Rewrite the lines below from the line containing "Where should I" through the end of the records, keeping the requests, multiplying every coordinate in the answers by 1.2, and rounding to whole numbers with halves rounded up. Leave the pictures out.

==== Task data ====

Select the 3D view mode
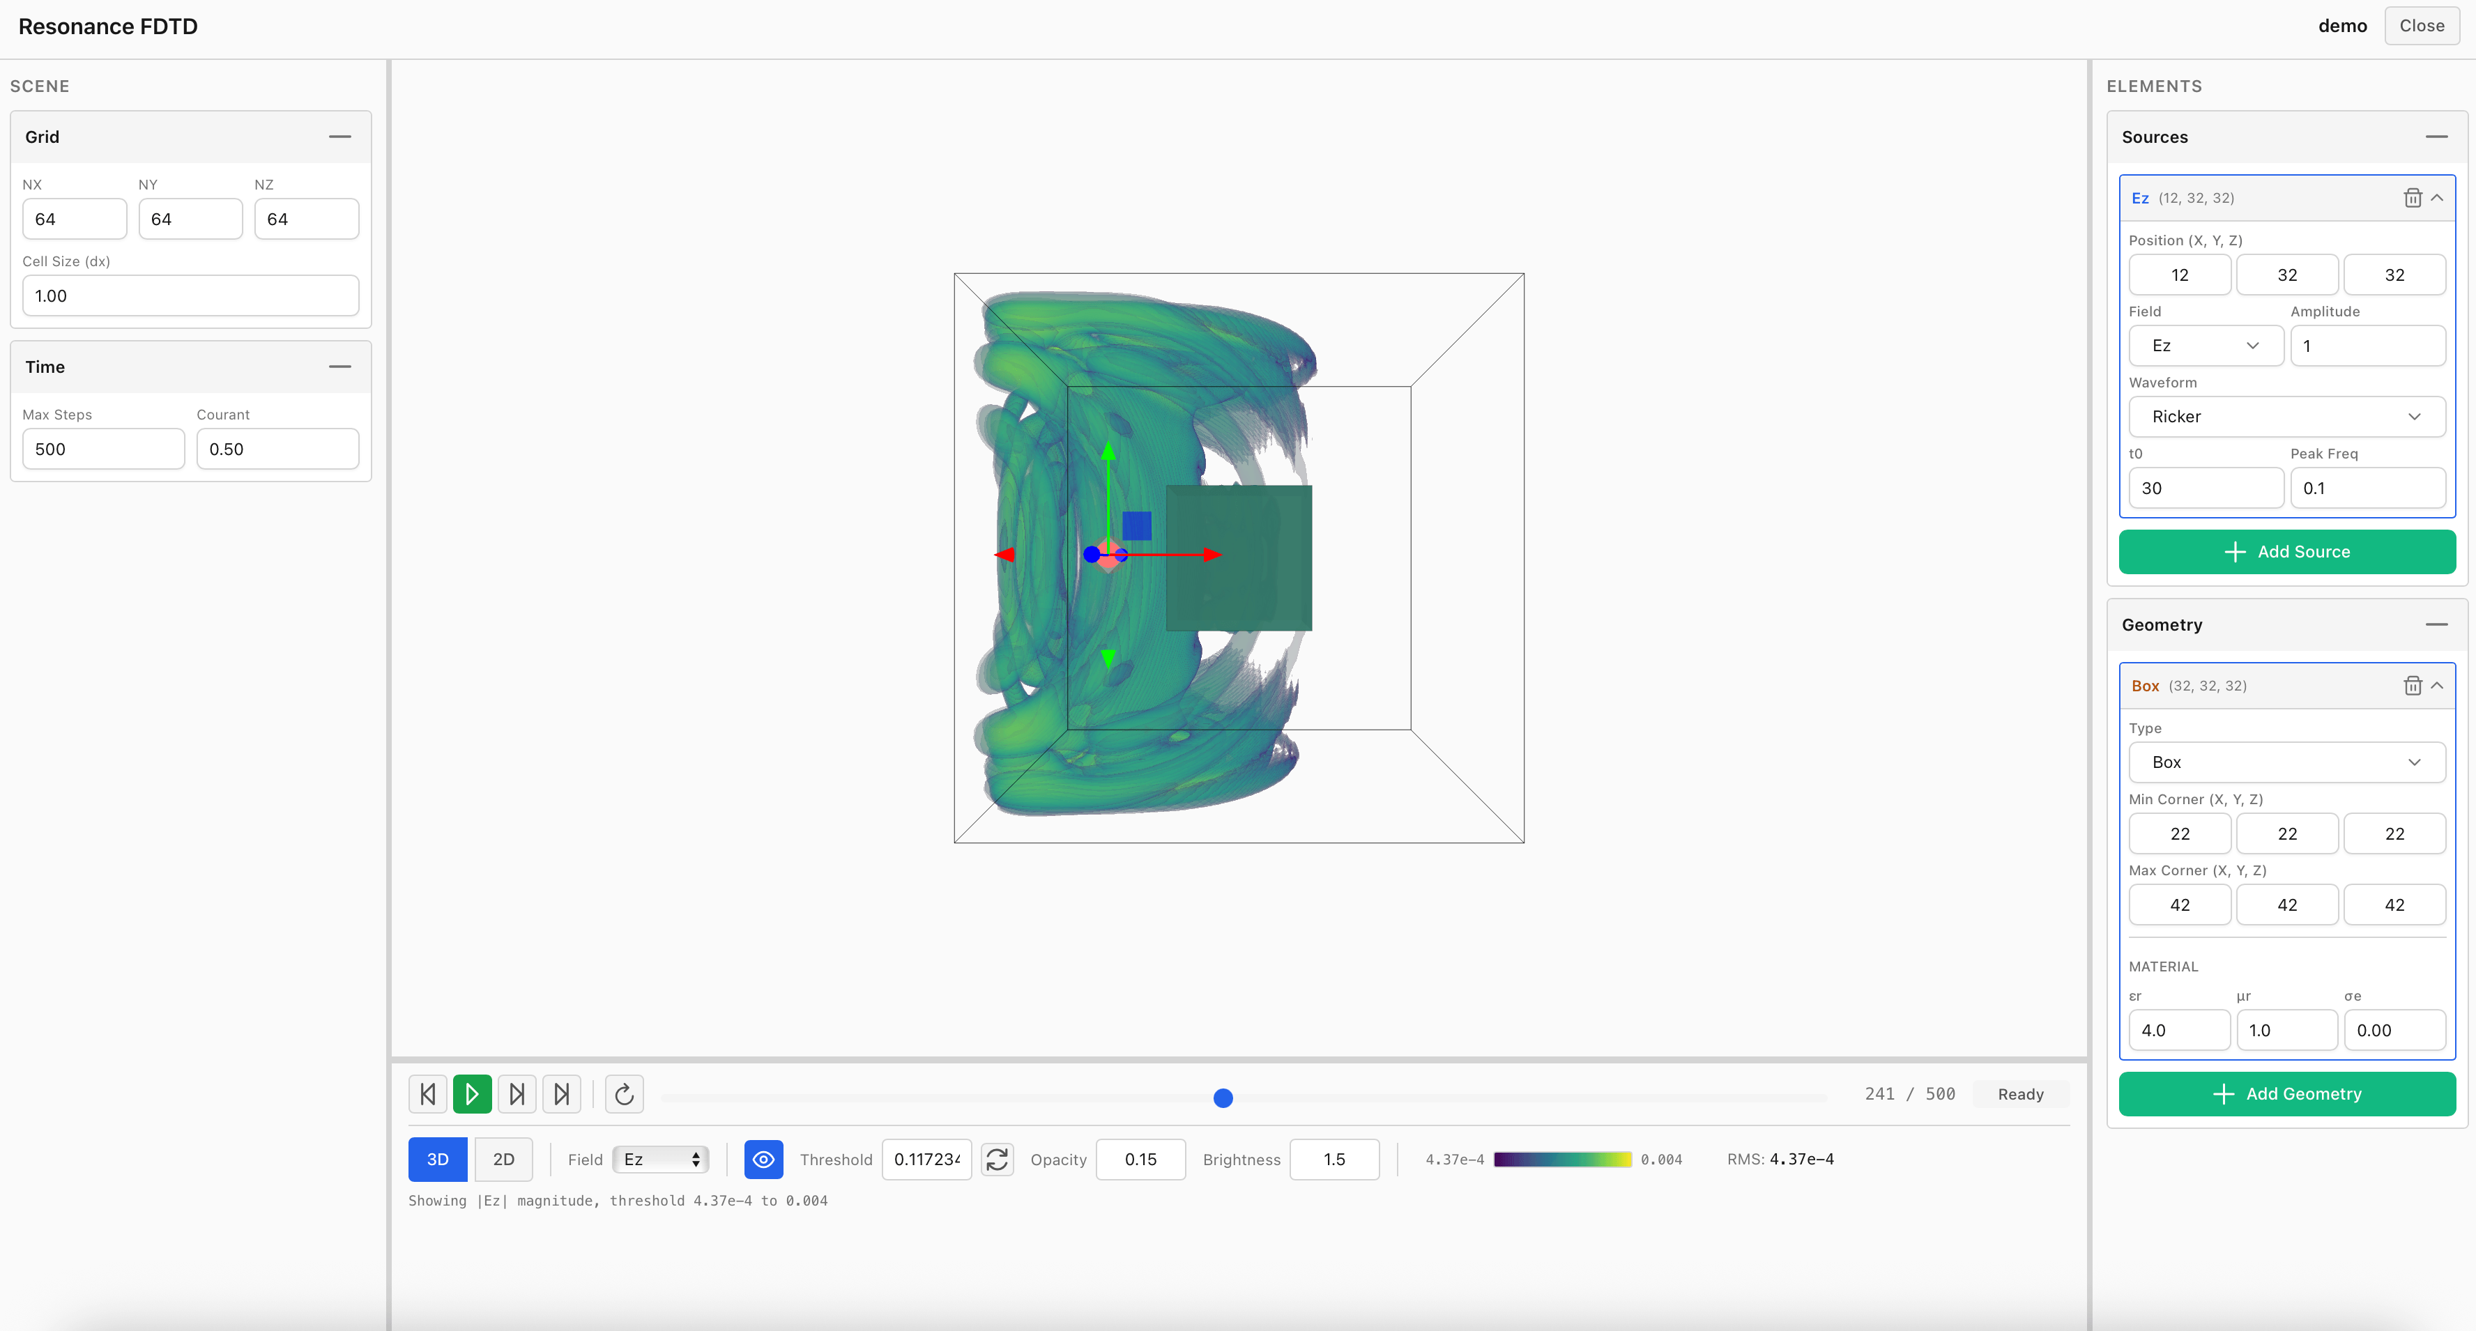The image size is (2476, 1331). pos(437,1159)
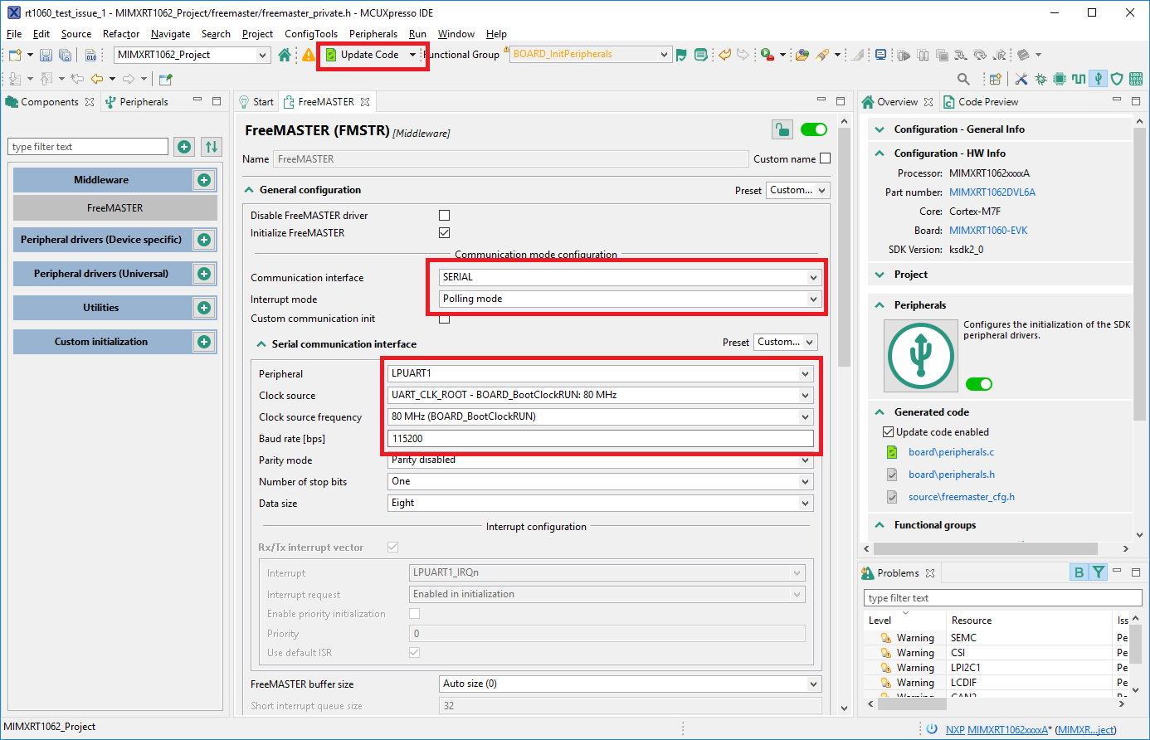Screen dimensions: 1150x740
Task: Expand the Project section in Overview
Action: point(880,274)
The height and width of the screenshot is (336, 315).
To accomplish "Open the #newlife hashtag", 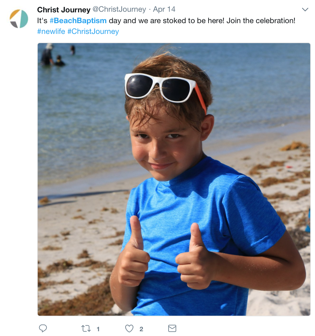I will coord(51,31).
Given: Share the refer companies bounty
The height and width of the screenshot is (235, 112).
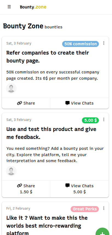Looking at the screenshot, I should click(26, 103).
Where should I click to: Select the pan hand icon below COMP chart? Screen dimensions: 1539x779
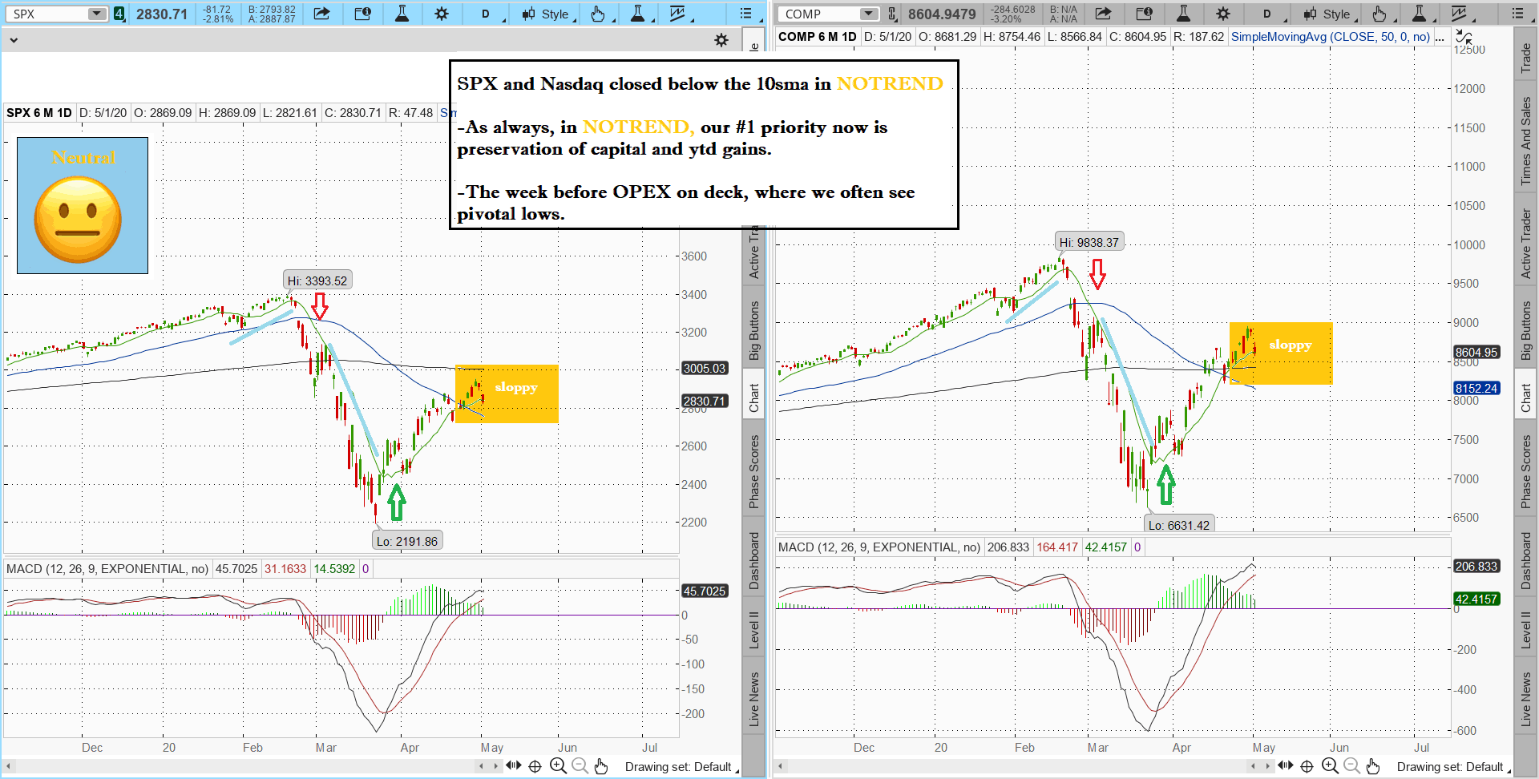pos(1373,766)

====

| Written answer |
Where should I click to: Select the pan hand icon below COMP chart? Screen dimensions: 1539x779
pos(1648,919)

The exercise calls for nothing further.